Records supplied:
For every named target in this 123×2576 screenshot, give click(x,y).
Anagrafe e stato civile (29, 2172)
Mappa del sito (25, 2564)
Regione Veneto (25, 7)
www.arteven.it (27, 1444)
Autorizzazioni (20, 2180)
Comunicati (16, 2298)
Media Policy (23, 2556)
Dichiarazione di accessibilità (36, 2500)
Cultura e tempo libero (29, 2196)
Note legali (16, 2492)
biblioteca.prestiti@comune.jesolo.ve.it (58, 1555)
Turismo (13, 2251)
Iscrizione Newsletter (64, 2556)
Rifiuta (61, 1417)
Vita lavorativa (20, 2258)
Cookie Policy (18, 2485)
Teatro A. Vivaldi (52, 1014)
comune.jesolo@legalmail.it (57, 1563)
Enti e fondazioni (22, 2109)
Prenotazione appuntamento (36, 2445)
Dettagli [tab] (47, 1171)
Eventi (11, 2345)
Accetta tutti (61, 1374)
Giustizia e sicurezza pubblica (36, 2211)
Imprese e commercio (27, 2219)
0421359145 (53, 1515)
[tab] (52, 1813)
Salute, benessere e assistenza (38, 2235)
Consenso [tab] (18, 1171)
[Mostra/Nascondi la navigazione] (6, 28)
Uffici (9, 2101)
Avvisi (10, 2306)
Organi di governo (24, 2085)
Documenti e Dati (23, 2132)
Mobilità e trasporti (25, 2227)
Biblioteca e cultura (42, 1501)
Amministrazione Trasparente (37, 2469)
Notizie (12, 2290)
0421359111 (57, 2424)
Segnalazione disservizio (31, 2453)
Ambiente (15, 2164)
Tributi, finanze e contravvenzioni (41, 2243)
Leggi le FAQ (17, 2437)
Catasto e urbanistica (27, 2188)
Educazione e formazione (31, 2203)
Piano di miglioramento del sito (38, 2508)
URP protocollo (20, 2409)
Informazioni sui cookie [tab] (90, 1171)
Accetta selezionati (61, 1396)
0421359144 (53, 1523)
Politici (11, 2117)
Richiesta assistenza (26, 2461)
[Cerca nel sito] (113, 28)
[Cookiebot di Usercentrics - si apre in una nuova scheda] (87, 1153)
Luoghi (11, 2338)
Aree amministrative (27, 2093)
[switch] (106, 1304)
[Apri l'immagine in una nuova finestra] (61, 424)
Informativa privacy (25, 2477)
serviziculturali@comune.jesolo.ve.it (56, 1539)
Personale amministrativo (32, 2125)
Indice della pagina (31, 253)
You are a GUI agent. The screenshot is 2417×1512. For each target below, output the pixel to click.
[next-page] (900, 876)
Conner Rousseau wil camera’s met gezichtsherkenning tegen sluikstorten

Assignment: Print every line of the material above exactly.

Problem solution:
For every named target in this 123×2576 screenshot, give click(x,y).
Anagrafe e stato civile (29, 2172)
Mappa del sito (25, 2564)
Regione Veneto (25, 7)
www.arteven.it (27, 1444)
Autorizzazioni (20, 2180)
Comunicati (16, 2298)
Media Policy (23, 2556)
Dichiarazione di accessibilità (36, 2500)
Cultura e tempo libero (29, 2196)
Note legali (16, 2492)
biblioteca.prestiti@comune.jesolo.ve.it (58, 1555)
Turismo (13, 2251)
Iscrizione Newsletter (64, 2556)
Rifiuta (61, 1417)
Vita lavorativa (20, 2258)
Cookie Policy (18, 2485)
Teatro A. Vivaldi (52, 1014)
comune.jesolo@legalmail.it (57, 1563)
Enti e fondazioni (22, 2109)
Prenotazione appuntamento (36, 2445)
Dettagli [tab] (47, 1171)
Eventi (11, 2345)
Accetta tutti (61, 1374)
Giustizia e sicurezza pubblica (36, 2211)
Imprese e commercio (27, 2219)
0421359145 (53, 1515)
[tab] (52, 1813)
Salute, benessere e assistenza (38, 2235)
Consenso [tab] (18, 1171)
[Mostra/Nascondi la navigazione] (6, 28)
Uffici (9, 2101)
Avvisi (10, 2306)
Organi di governo (24, 2085)
Documenti e Dati (23, 2132)
Mobilità e trasporti (25, 2227)
Biblioteca e cultura (42, 1501)
Amministrazione Trasparente (37, 2469)
Notizie (12, 2290)
0421359111 (57, 2424)
Segnalazione disservizio (31, 2453)
Ambiente (15, 2164)
Tributi, finanze e contravvenzioni (41, 2243)
Leggi le FAQ (17, 2437)
Catasto e urbanistica (27, 2188)
Educazione e formazione (31, 2203)
Piano di miglioramento del sito (38, 2508)
URP protocollo (20, 2409)
Informazioni sui cookie [tab] (90, 1171)
Accetta selezionati (61, 1396)
0421359144 (53, 1523)
Politici (11, 2117)
Richiesta assistenza (26, 2461)
[Cerca nel sito] (113, 28)
[Cookiebot di Usercentrics - si apre in una nuova scheda] (87, 1153)
Luoghi (11, 2338)
Aree amministrative (27, 2093)
[switch] (106, 1304)
[Apri l'immagine in una nuova finestra] (61, 424)
Informativa privacy (25, 2477)
serviziculturali@comune.jesolo.ve.it (56, 1539)
Personale amministrativo (32, 2125)
Indice della pagina (31, 253)
You are a GUI agent. The screenshot is 2417×1512. For each target below, output the pixel to click.
[next-page] (900, 876)
Conner Rousseau wil camera’s met gezichtsherkenning tegen sluikstorten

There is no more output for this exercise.